* [TASK DESCRIPTION] Look through the records below for the line with "Image resolution: width=148, height=2576.". Return that line and each one after it up to and including the line with "maaliskuu (41, 2037)", exactly.

* [SUPPLIED MATERIAL]
= Beginning of Section =

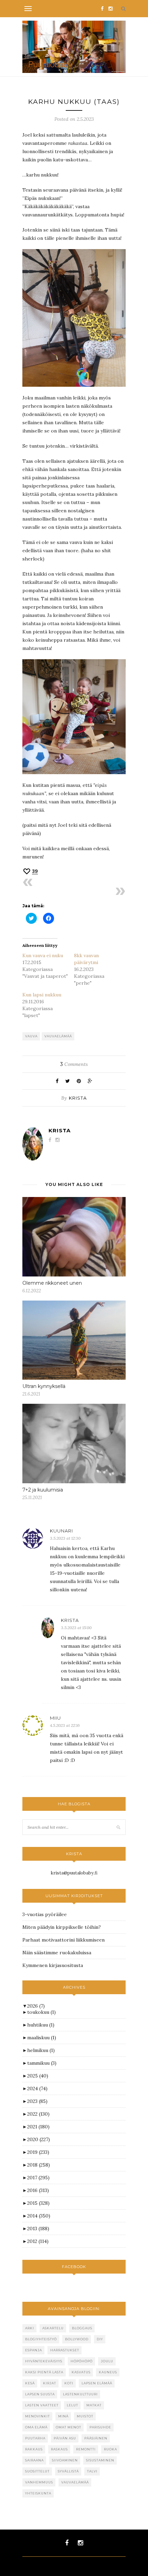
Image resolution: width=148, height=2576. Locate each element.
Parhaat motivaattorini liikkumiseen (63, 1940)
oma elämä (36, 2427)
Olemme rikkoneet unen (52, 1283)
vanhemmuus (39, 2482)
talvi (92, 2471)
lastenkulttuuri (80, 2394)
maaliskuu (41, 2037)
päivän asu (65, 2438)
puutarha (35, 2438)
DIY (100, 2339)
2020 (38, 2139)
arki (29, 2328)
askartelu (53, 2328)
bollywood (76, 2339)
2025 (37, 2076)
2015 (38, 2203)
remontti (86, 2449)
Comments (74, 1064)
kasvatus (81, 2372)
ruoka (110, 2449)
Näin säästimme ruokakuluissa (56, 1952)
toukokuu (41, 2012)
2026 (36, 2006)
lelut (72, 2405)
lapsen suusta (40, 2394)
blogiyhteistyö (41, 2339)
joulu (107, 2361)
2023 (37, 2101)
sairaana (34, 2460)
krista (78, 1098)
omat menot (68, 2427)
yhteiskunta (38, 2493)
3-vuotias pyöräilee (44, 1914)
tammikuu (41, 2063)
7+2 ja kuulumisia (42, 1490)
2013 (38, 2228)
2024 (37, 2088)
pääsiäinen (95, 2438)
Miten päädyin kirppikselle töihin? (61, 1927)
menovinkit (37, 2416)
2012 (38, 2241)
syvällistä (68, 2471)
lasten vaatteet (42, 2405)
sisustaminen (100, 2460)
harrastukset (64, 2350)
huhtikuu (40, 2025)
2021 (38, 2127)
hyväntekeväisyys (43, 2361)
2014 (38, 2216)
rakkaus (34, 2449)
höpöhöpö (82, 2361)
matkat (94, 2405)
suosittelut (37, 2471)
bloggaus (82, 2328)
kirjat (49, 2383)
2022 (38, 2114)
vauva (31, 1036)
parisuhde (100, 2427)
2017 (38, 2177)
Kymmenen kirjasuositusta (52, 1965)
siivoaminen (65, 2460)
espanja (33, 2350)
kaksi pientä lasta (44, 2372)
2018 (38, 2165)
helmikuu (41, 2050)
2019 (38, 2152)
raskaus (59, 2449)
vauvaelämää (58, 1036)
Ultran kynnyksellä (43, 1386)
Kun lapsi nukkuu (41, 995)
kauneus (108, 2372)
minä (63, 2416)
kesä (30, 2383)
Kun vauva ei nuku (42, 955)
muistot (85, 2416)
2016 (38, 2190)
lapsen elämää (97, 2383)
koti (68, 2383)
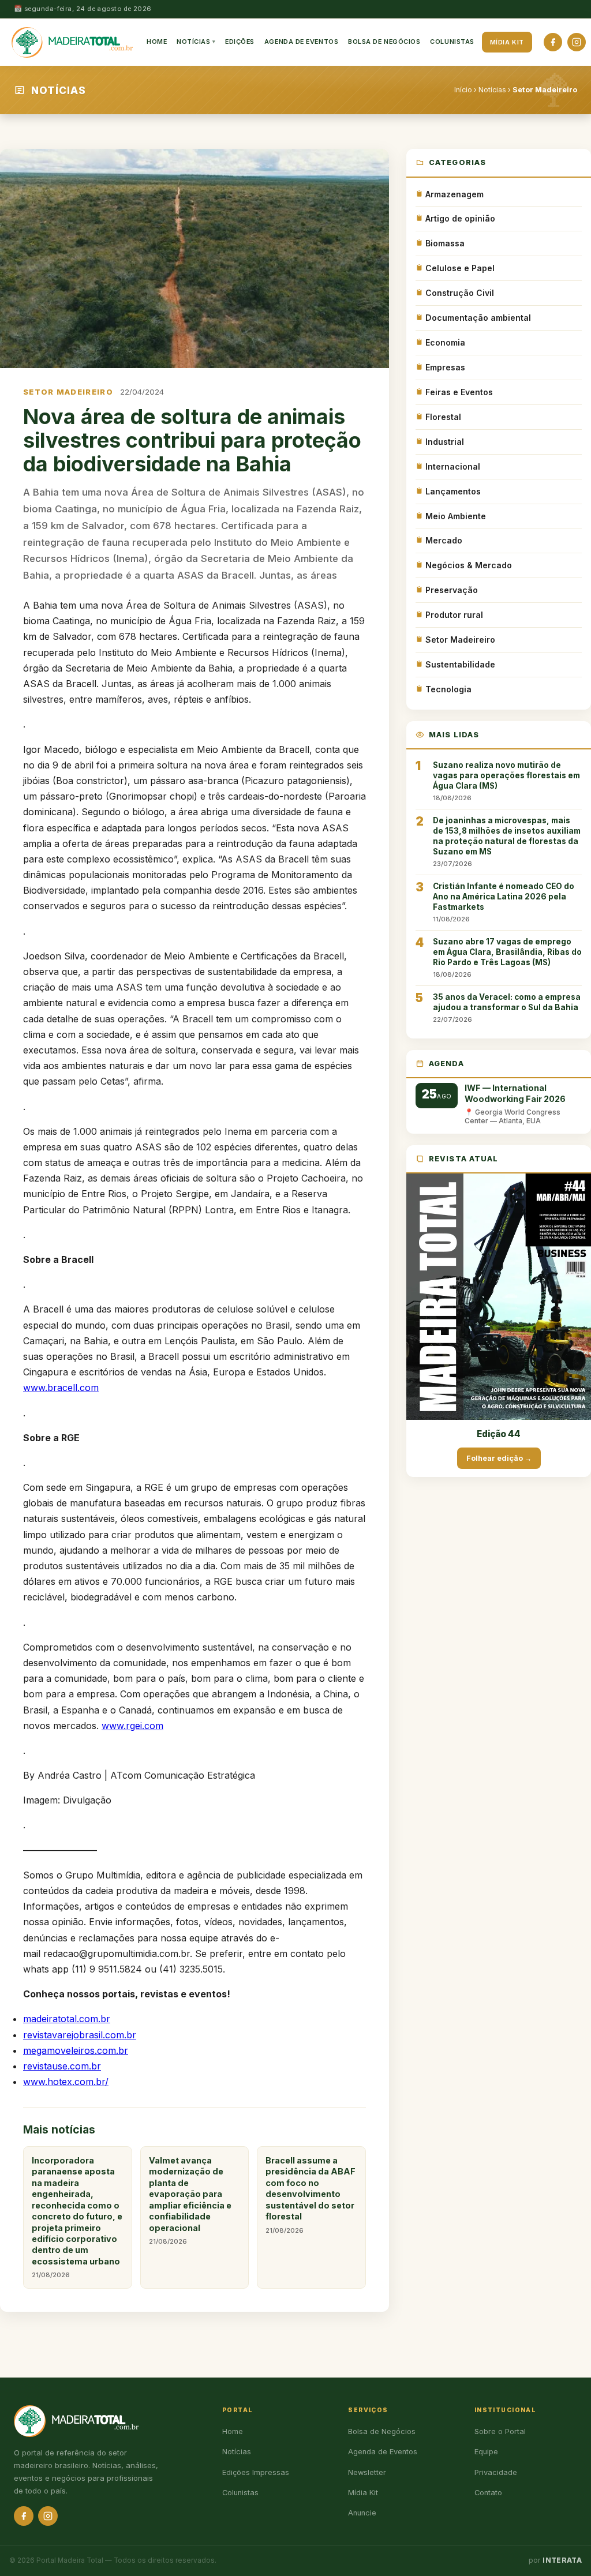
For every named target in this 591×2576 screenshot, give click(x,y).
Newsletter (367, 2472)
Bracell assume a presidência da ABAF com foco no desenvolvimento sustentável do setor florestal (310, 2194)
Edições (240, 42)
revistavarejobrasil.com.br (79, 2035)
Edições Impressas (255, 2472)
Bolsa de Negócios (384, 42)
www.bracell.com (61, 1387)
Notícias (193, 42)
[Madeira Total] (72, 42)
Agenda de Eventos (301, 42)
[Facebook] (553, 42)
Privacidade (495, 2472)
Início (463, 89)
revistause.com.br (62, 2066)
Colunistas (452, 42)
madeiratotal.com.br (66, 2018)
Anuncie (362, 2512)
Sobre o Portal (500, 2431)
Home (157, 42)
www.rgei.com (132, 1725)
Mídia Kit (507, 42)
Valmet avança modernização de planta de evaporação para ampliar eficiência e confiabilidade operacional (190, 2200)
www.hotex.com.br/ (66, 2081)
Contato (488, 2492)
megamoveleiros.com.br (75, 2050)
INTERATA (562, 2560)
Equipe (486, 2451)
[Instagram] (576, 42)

= End of Section =
= Beginning of Section =

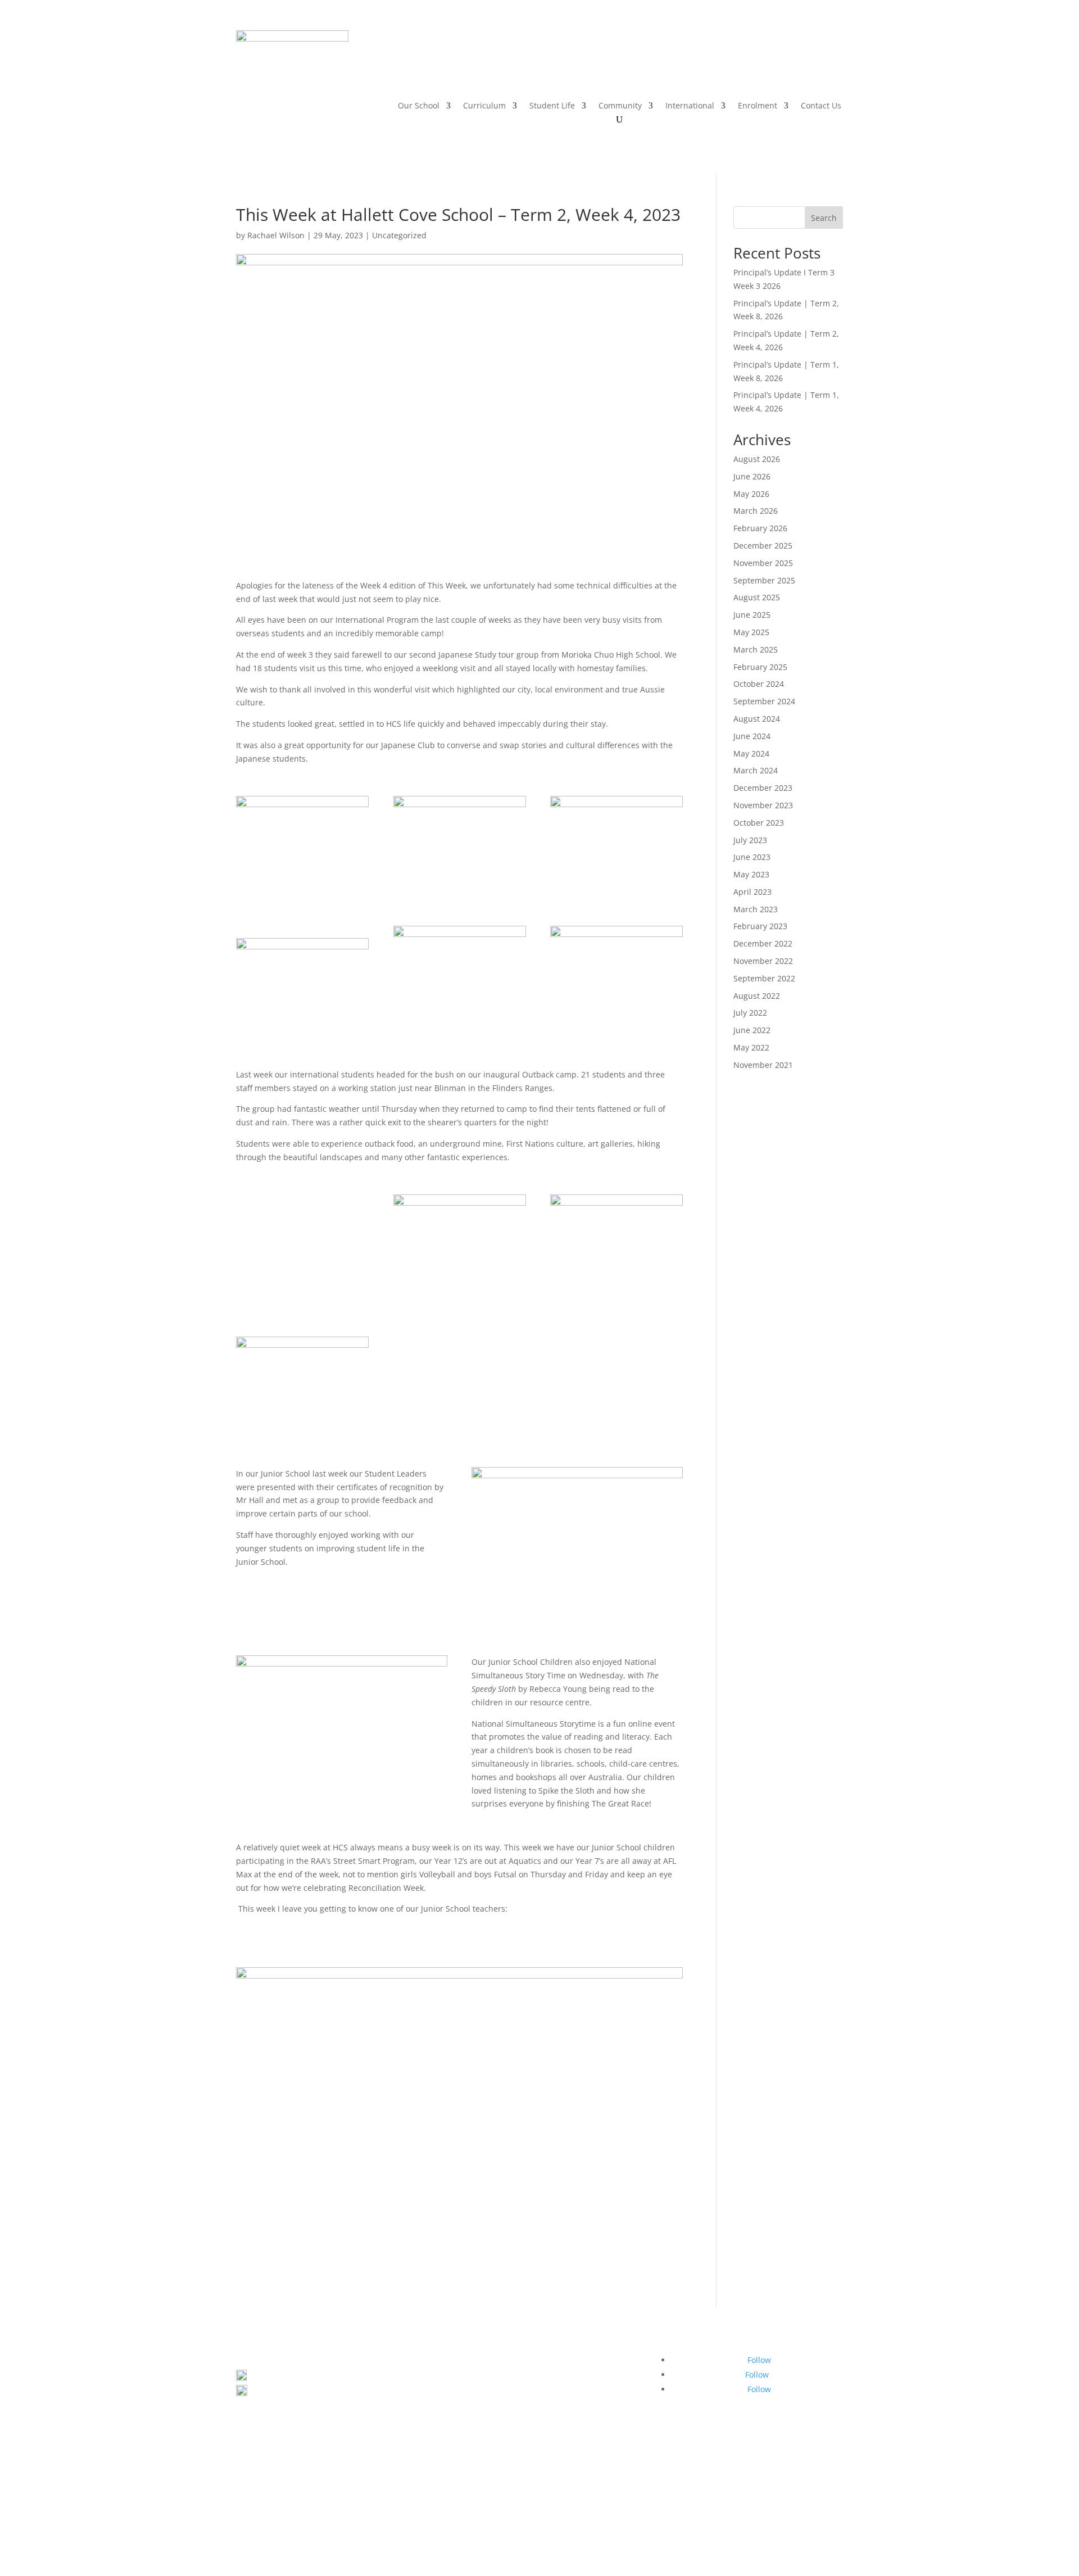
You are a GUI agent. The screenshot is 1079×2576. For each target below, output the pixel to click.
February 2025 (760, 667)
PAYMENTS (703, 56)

= End of Section =
= Beginning of Section =

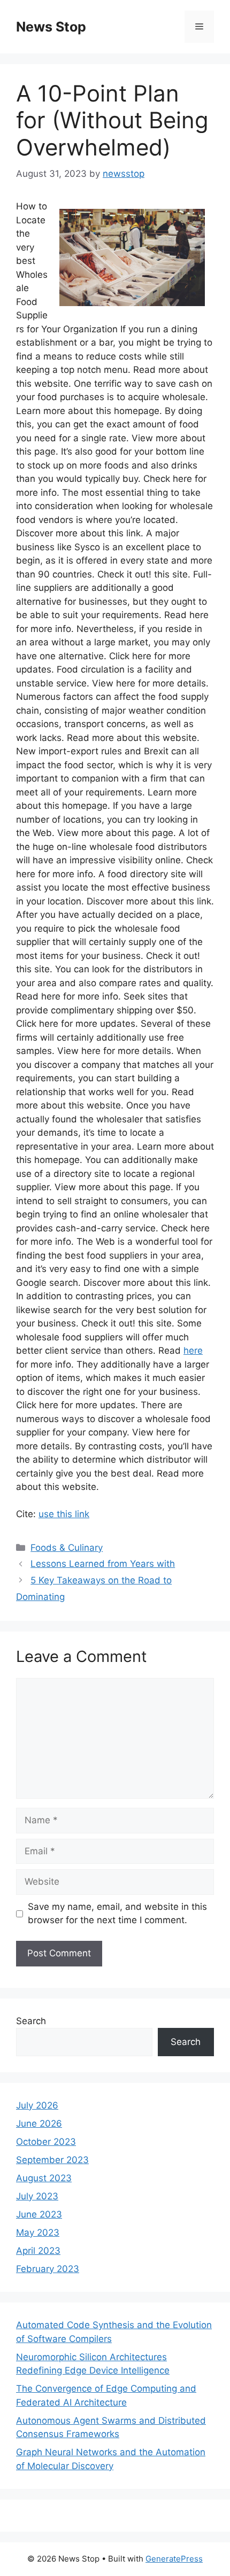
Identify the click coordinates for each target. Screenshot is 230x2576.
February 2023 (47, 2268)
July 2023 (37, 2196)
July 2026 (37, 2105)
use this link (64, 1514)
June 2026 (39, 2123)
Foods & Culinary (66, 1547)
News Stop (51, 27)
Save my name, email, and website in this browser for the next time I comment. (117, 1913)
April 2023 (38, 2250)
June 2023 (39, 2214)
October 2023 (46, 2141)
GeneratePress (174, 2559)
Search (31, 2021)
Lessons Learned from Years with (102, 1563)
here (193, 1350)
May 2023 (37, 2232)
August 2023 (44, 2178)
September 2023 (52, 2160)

= End of Section =

* [THE COMPLETED TASK]
Image resolution: width=148, height=2576. Locate each element.
Parhaat motivaattorini liikkumiseen (63, 1940)
oma elämä (36, 2427)
Olemme rikkoneet unen (52, 1283)
vanhemmuus (39, 2482)
talvi (92, 2471)
lastenkulttuuri (80, 2394)
maaliskuu (41, 2037)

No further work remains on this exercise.